Polyconseil / aioamqp

AMQP implementation using asyncio
Other
280 stars 88 forks source link

Fix waiter already exists issue #159

Closed nhumrich closed 2 years ago

nhumrich commented 6 years ago

Fixes #105

The problem with #105 is that the waiter never gets cleared out of the waiters list. So next time a consume is called, the waiter is sitting there causing a problem. This makes sure the waiter is removed correctly before returning the result.

notmeta commented 5 years ago

Bumping this, run into a problem which this PR will fix

dzen commented 5 years ago

I'm not comfortable with this PR since there is no test

nhumrich commented 5 years ago

Man, its been a year since I submitted this PR. At this time, I have just monkey patched this code into all of my projects. I have no recollection of how this bug surfaces itself. Anyone have example code of how to cause the error so I can write a test? I just have idea how to test this currently.

@dzen I understand your want for a test. I am not sure if it helps your comfort level at all, but I have had this monkey patched in my production services for over a year.

dzen commented 5 years ago

@nhumrich Is it possible to provide a way to reproduce ?

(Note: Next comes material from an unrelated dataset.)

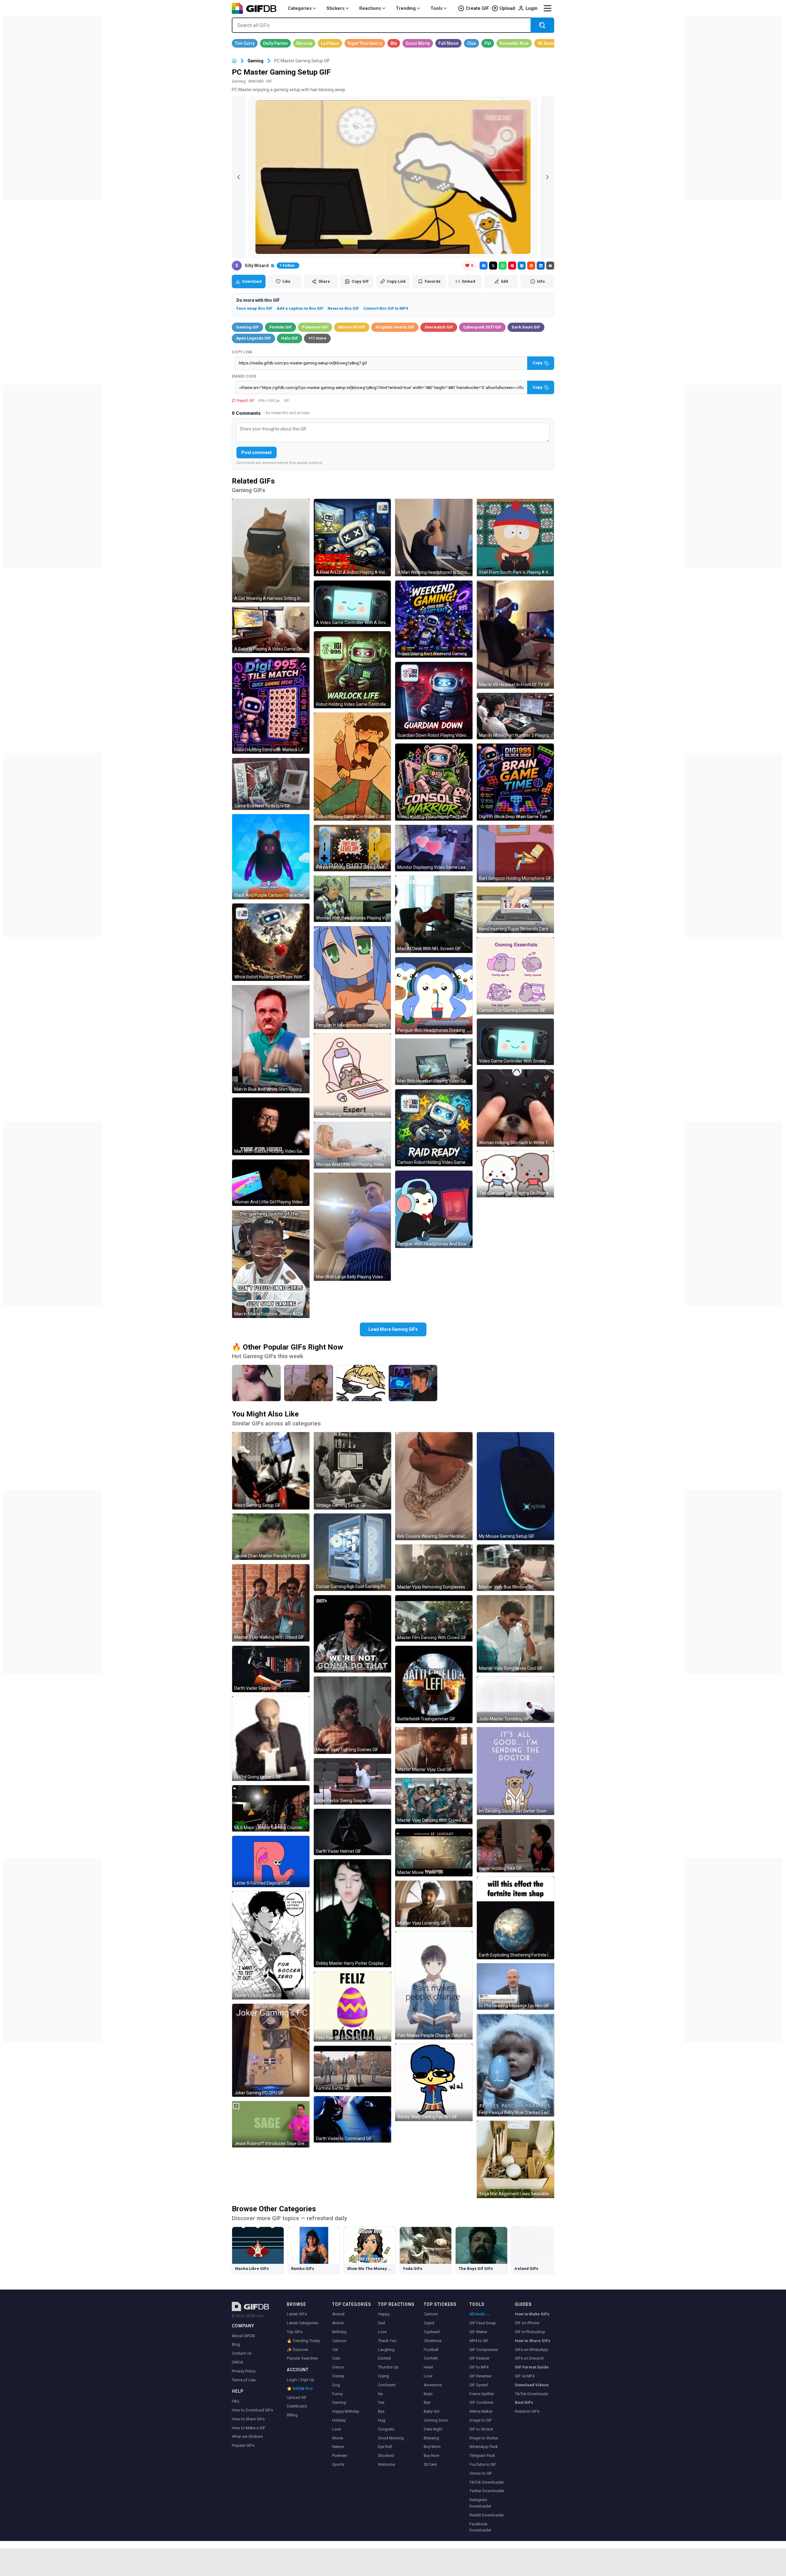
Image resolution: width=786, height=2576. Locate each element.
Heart (428, 2367)
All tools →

nhumrich commented 5 years ago

Thats my quesion in my previous comment:

Anyone have example code of how to cause the error so I can write a test?

It's been so long since I ran into this, (i now have this fix monkey patched into my stuff), I can't remember how to reproduce it. Maybe @notmeta can provide some input?

notmeta commented 5 years ago

I've since changed my implementation to prevent this from happening, however I was receiving this error by attempting to call basic_consume on a channel with an existing consumer (for reconnection purposes due to the previous basic_consume failing)

I worked around the issue by simply reconnecting (creating a new connection and channel entirely) rather than reusing the old one.

dzen commented 5 years ago

So we do need a waiter per consumer-tag. Imho this is the real fix. Note: the cancel method must remove them too:

This method asks the server to start a "consumer", which is a transient request for messages from a specific queue. Consumers last as long as the channel they were declared on, or until the client cancels them.

nhumrich commented 5 years ago

@dzen Ok, so I finally found out the real issue here. Its a race condition with how the waiters work. The current implementation only allows one of every action to happen at a time. All the tests are written in a sequential way, so this was never obvious. I added a test that does asyncio.gather() on every action, and every action causes a waiter issue.

This fix is probably not the best fix, and the whole implementation probably needs to be rethought. I did however push some fixes that at least make it work for this test and similar use cases. I didnt fix everything, so there will still be waiter issues for other methods and stuff. I am totally ok if you dont accept this PR in its current state. But I at least wanted to get the ball rolling in finding the right solution. Any ideas? Should we push this change for now, then come up with a better way to handle things?

nhumrich commented 5 years ago

bump

dzen commented 5 years ago

Hello Nick,

I was off this month, I will take care of this I the next few days.

Le lun. 1 avr. 2019 à 21:19, Nick Humrich notifications@github.com a écrit :

bump

— You are receiving this because you were mentioned.

Reply to this email directly, view it on GitHub https://github.com/Polyconseil/aioamqp/pull/159#issuecomment-478710344, or mute the thread https://github.com/notifications/unsubscribe-auth/AADEQXc2aUT9X8oNDaoX81PHk4EB2tjJks5vclvWgaJpZM4SOFpU .

-- Benoît CALVEZ Polyconseil | 26 rue de Berri | 75008 Paris

dzen commented 5 years ago

Hi @nhumrich.

I will merge this this week.

Thanks!

RemiCardona commented 2 years ago

PR pushed in commit acd871ac7f930892ad5994e07789b83d0cd4512b before 0.14.0 (november 2019), closing.